I am writing a tool that will pull data from an API and save it as CSV. I want to run this daily and update my CSV, removing duplicates. Currently the data is pulled and stored fine, however I have two problems.
- There is a duplicate header row somewhere in my data that isn’t being removed with drop_duplicates()
- If I delete the data.csv file and run the tool twice the data.csv file changes in size by ~5,000 kb and I don’t know why
Here is the relevant code.
def fetch_data_from_api(self):
resource_dump_data = ""
for idx, resource in enumerate(self.package["result"]["resources"]):
if resource["datastore_active"]:
url = self.base_url + "/datastore/dump/" + resource["id"]
resource_dump_data += requests.get(url).text
return pd.read_csv(io.StringIO(resource_dump_data))
def load_data_to_main(self, new_data):
if os.path.isfile(self.CSV_FILE_PATH):
existing_data = pd.read_csv(self.CSV_FILE_PATH)
new_entries = pd.concat([existing_data, new_data])
else:
new_entries = new_data
new_entries = new_entries.drop_duplicates()
new_entries.to_csv(self.CSV_FILE_PATH, index=False)
def main():
extract=Extract()
new_data = extract.fetch_data_from_api()
extract.load_data_to_main(new_data)
print("Complete!")
if __name__ == "__main__":
main()
The images below show the change in file size and the duplicate header row:
(https://i.stack.imgur.com/alyBL.png)(https://i.stack.imgur.com/7oGT9.png)(https://i.stack.imgur.com/FrPhP.png)
>Solution :
It looks like 1) fetch_data_from_api returns a pandas dataframe that is read from a csv file, and 2) this new data is passed to load_data_to_main() where it is concatenated with an existing pandas dataframe (which is itself read from a csv file).
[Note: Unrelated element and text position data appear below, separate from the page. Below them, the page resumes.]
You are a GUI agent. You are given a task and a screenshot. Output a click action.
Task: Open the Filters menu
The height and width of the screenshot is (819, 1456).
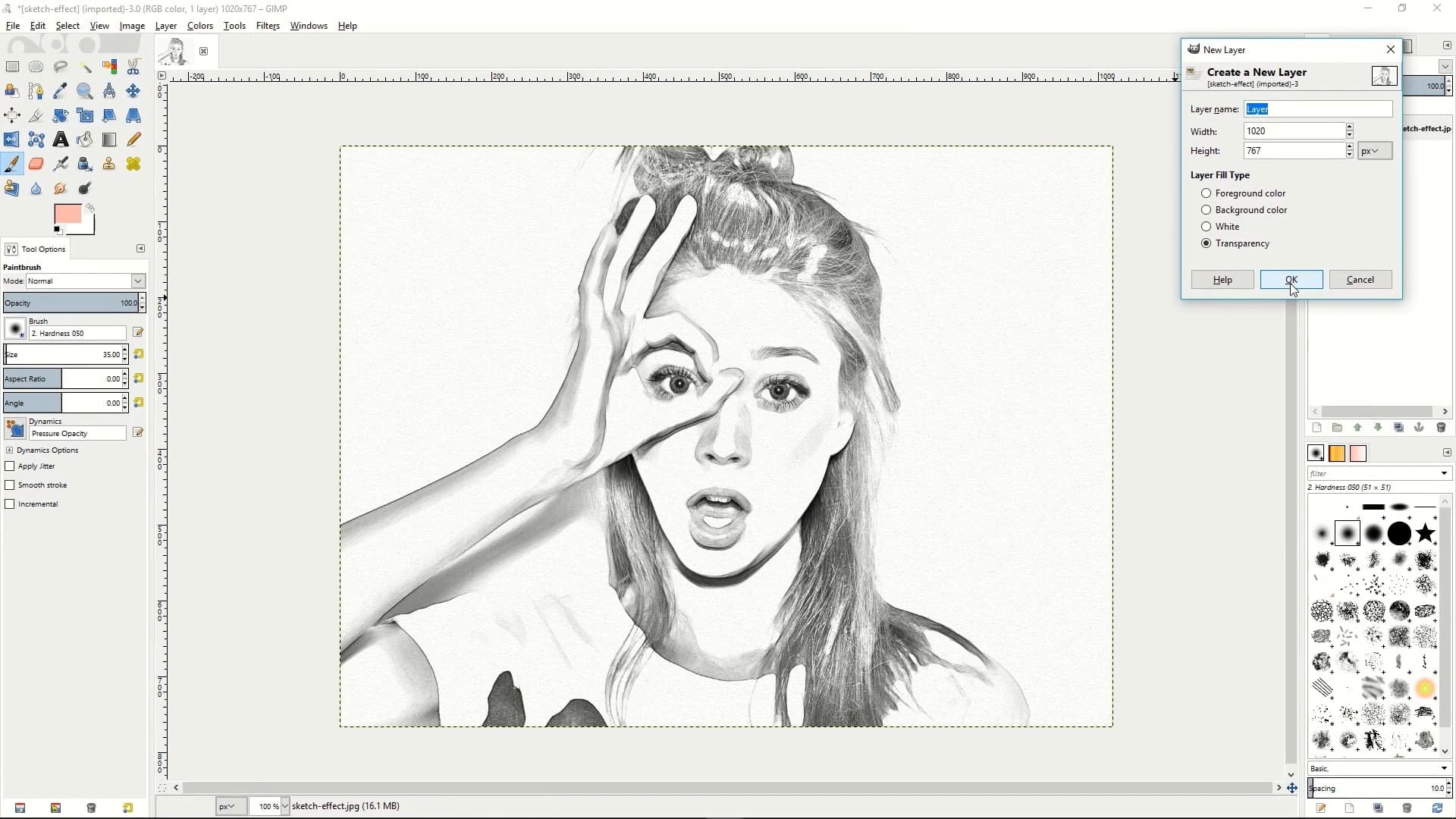(x=268, y=25)
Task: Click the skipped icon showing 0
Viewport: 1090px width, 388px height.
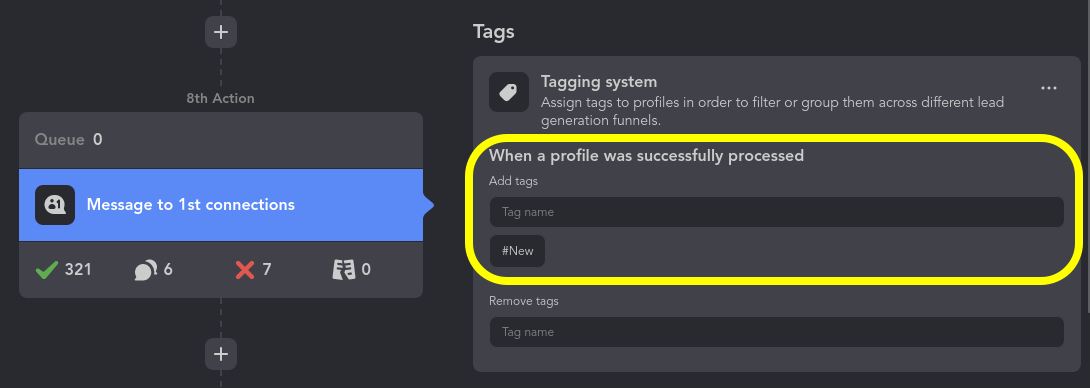Action: click(343, 270)
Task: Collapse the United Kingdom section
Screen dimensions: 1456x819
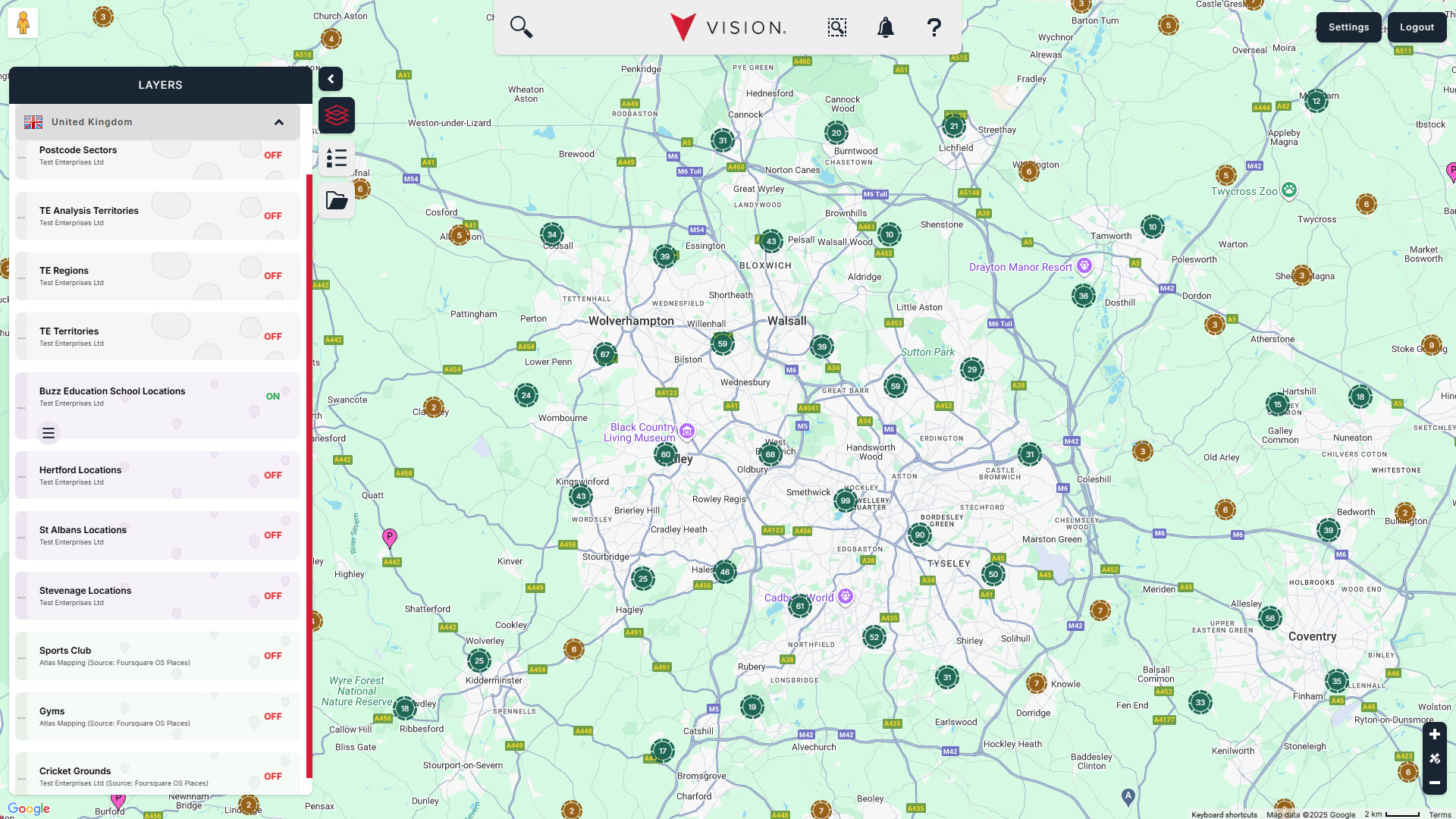Action: pyautogui.click(x=278, y=122)
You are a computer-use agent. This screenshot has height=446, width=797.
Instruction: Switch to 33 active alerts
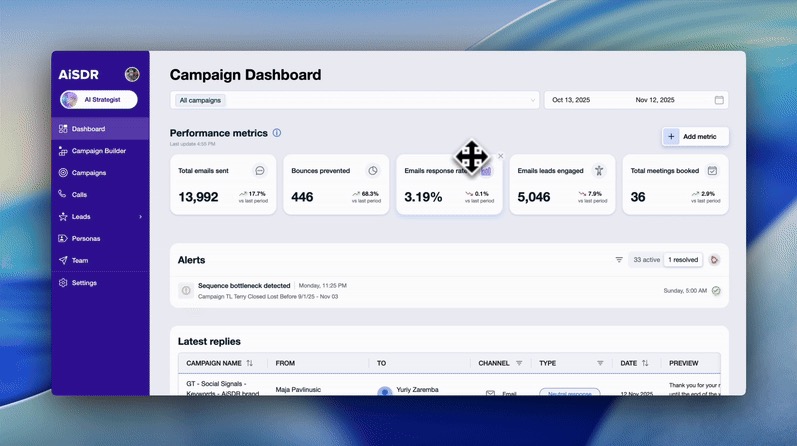(x=646, y=260)
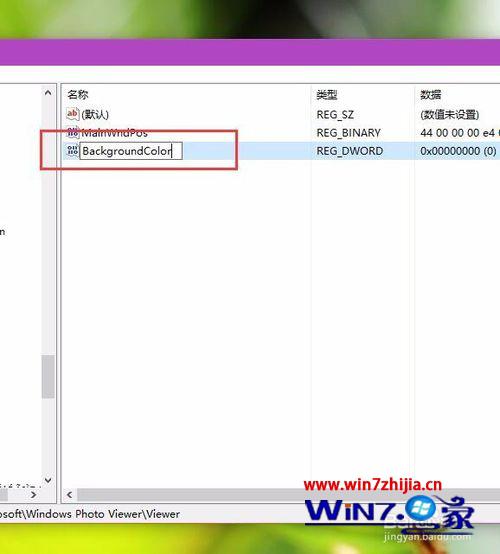Click the REG_DWORD type cell
The image size is (500, 554).
[350, 151]
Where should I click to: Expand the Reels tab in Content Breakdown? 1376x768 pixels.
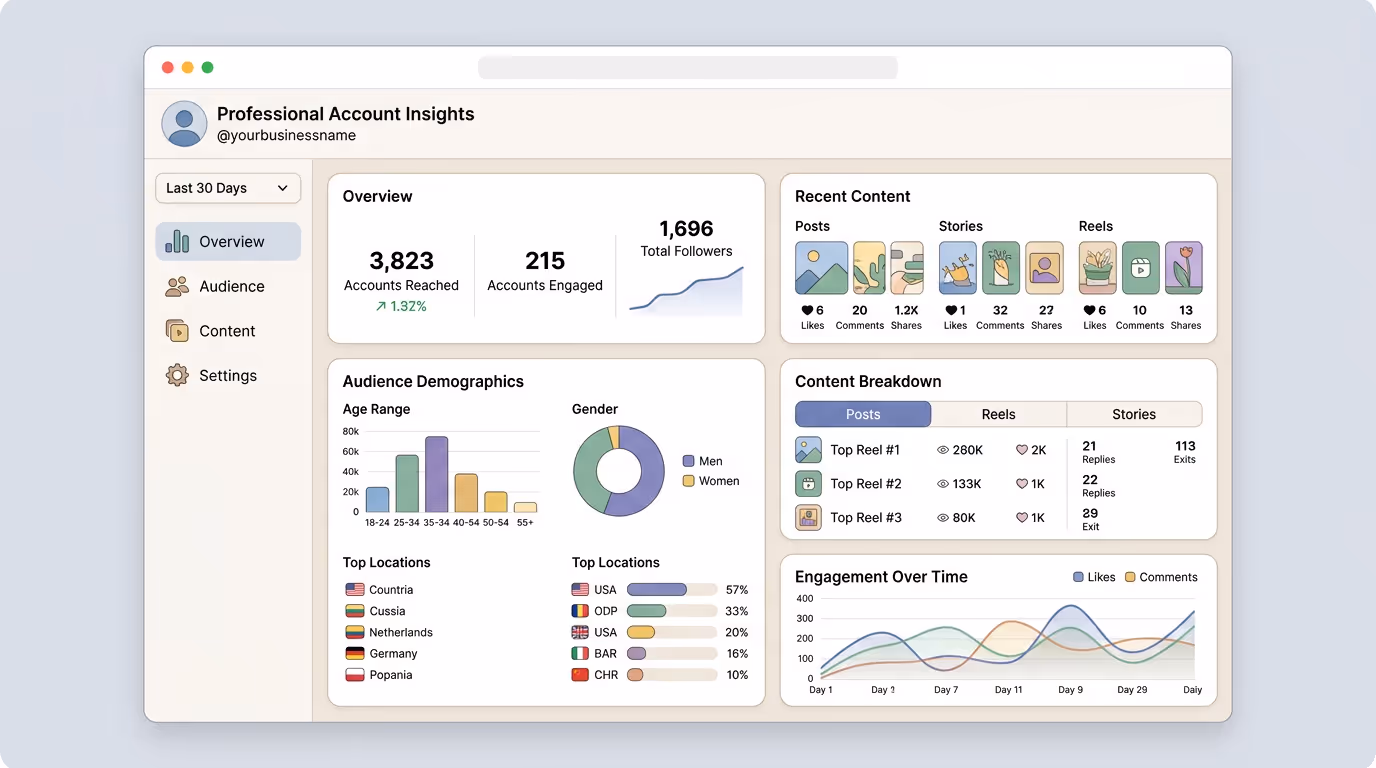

Concatenating these two dataframes (if they have the correct header) should result in only one header. Therefore, my guess is that one of the two dataframes (existing_data or new_data) must already have the duplicate header row when read in. If so, running "drop duplicates" won’t delete the duplicate header since it would be considered a regular row (different from all other rows).
Is the api dump duplicating headers in the csv data dump?
If so, you could try reading in all csv files without a header (header=None) and then I believe dropping duplicates will result in only one header being present.